The same applies to uranium mining and enrichment, the manufacture of solar panels or oil drilling. All technologies, whether extractive or manufacturing in nature, increase entropy on a scale many orders of magnitude larger than the product they represent. In fact, as rich resources become depleted over time, we are forced to exploit lower and lower quality ores and reservoirs, leaving behind ever greater entropy for the same quantity of products produced.
Therefore, although we can argue that this or that technology increases entropy to a greater or lesser extent, will this really matter in the end, when, as a result of these activities, freshwater reservoirs become depleted or contaminated, or the air and soil become polluted beyond tolerance? ?

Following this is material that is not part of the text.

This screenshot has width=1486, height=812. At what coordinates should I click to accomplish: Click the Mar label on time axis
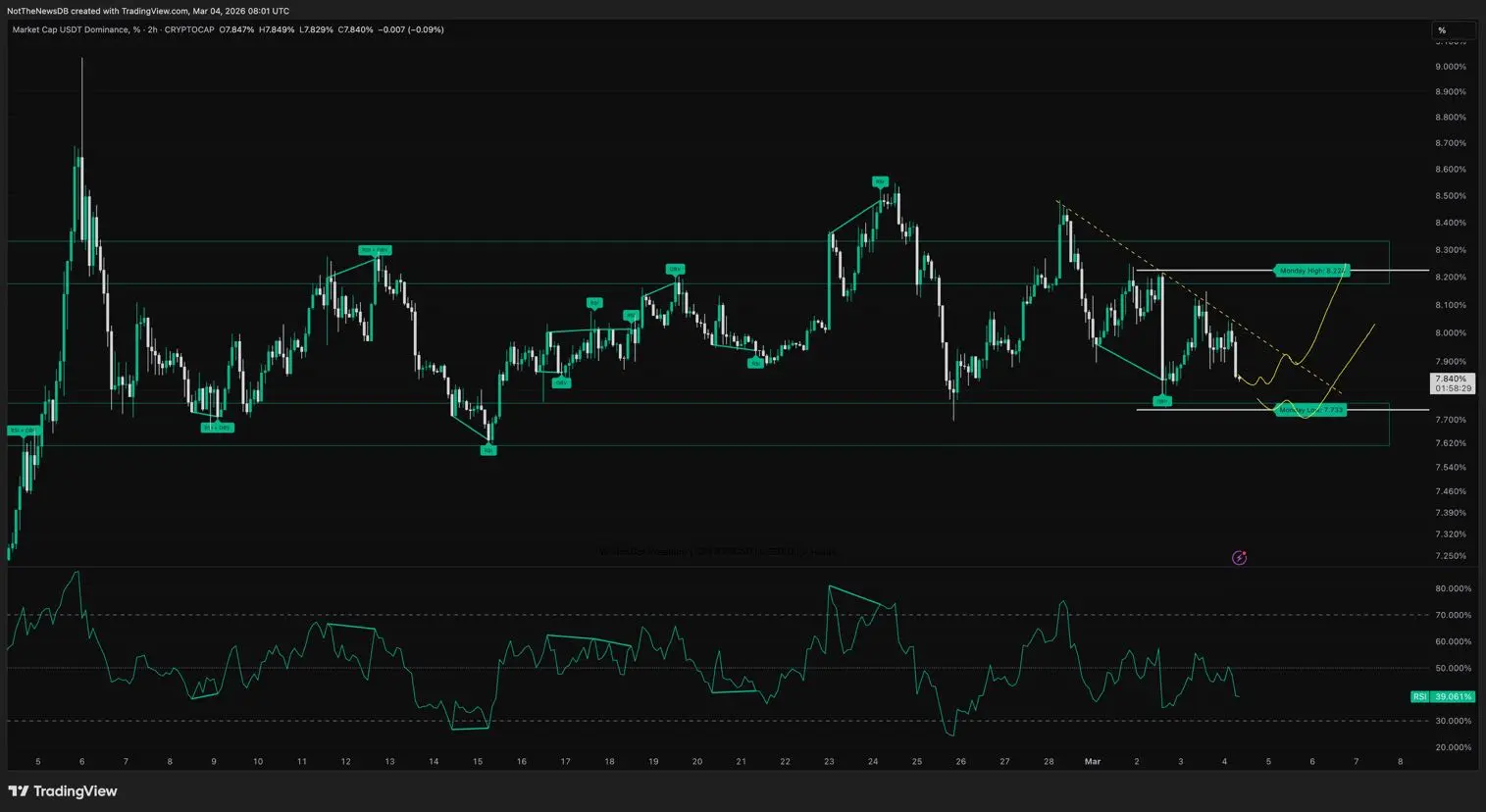[1092, 762]
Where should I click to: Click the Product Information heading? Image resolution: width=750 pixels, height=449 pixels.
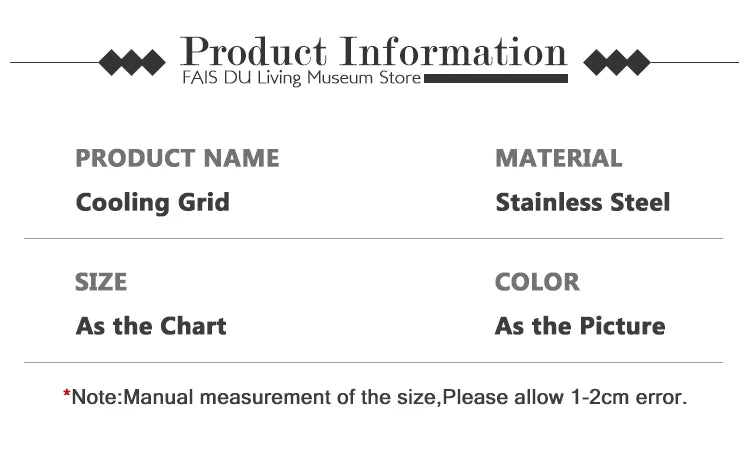point(374,52)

OAll fossil fuel bodies and deposits took an immense amount of time, energy and raw materials to form, which can only be understood on a truly geological timescale. It took the destruction of continents and the death of many living organisms to have what we have today, something that could only be characterized as the greatest single bonanza in the history of a planet.
The concept of entropy also explains why we have so few high-quality resources and it is so uneconomical to produce raw materials. Things tend to get more diluted, dispersed and well-mixed over time – thanks to plate tectonics and the weathering of rocks – ultimately all due to the relentless increase in entropy. Therefore, although there is an immense amount of uranium on Earth, most of it was already dissolved in seawater or was already finely dispersed in the Earth’s crust.
Why then don’t we filter the necessary raw materials from sea water? Well, if we embark on this fool’s errand, it would take filtering through a billion water molecules to find 3 uranium atoms. Good luck with that. (And while we’re doing that, we’d also need to figure out where we would get the energy to do it and whether electricity generated in a nuclear reactor could provide a sensible return.)
Once you understand the concept of entropy, the increasing chaos of a system, and the role technology plays in it, both climate change and resource depletion take on new meaning. It is the concept of entropy that unifies everything we do on this planet: we exhaust all low-entropy, high-value resources and turn them into high-entropy (well-diluted) pollution and wasted heat. That is all. Coal reserves decrease, CO2 reserves increase. Levels of rare metals and other ores have declined and toxic waste has increased.
Increasing entropy is not something we can choose to avoid. All that technology does is transform low-entropy materials and energy into high-entropy waste, on a scale of magnitude greater than what the final product represents. This is why it is impossible to get rid of what economists call ‘externalities” — a direct physical consequence of the use of technology.